= Goal of the exercise =
Hand back the entries exactly as written, minus every picture.

Data extracted from a collection
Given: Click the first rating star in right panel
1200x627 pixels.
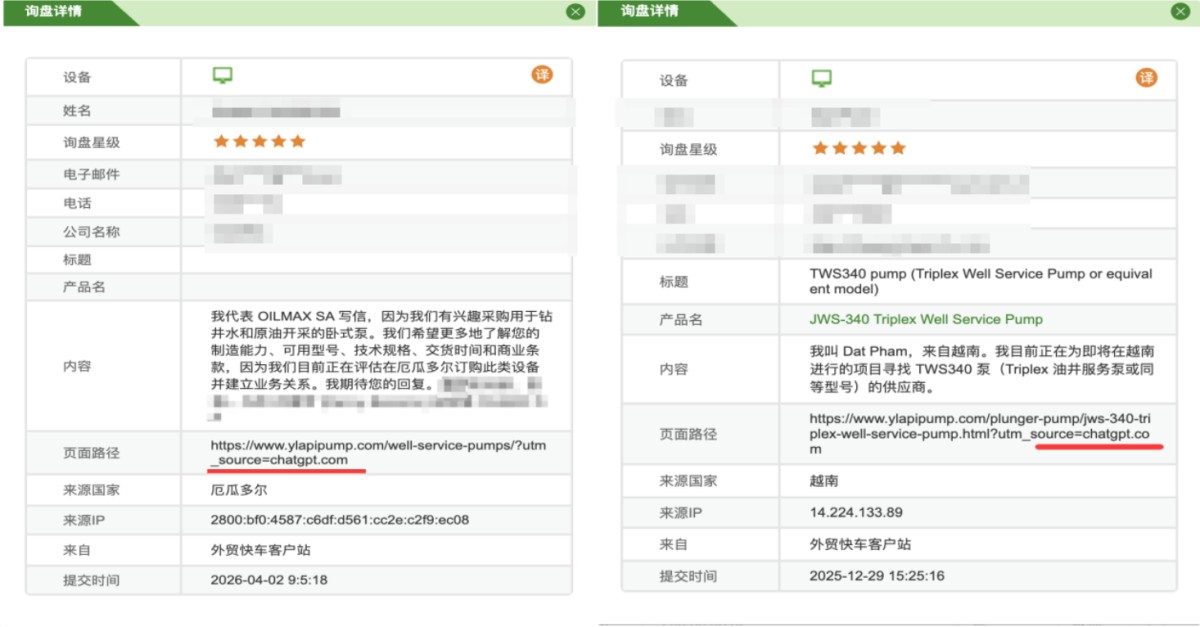Looking at the screenshot, I should pyautogui.click(x=820, y=148).
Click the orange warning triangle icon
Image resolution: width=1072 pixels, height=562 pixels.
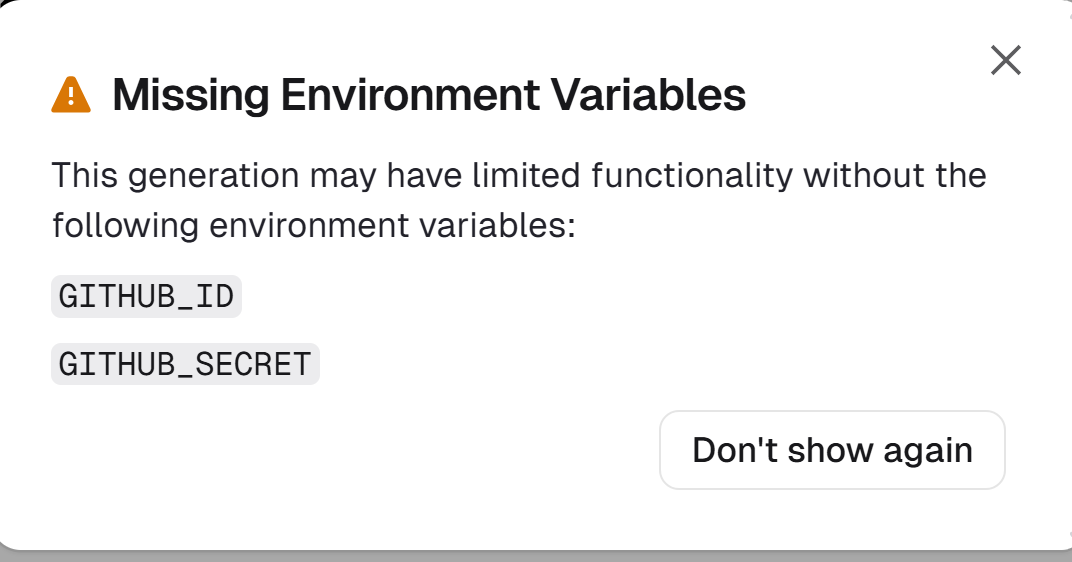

= Task answer =
Given: Click the first rating star in right panel
1200x627 pixels.
Looking at the screenshot, I should pyautogui.click(x=820, y=148).
Click the orange warning triangle icon
Image resolution: width=1072 pixels, height=562 pixels.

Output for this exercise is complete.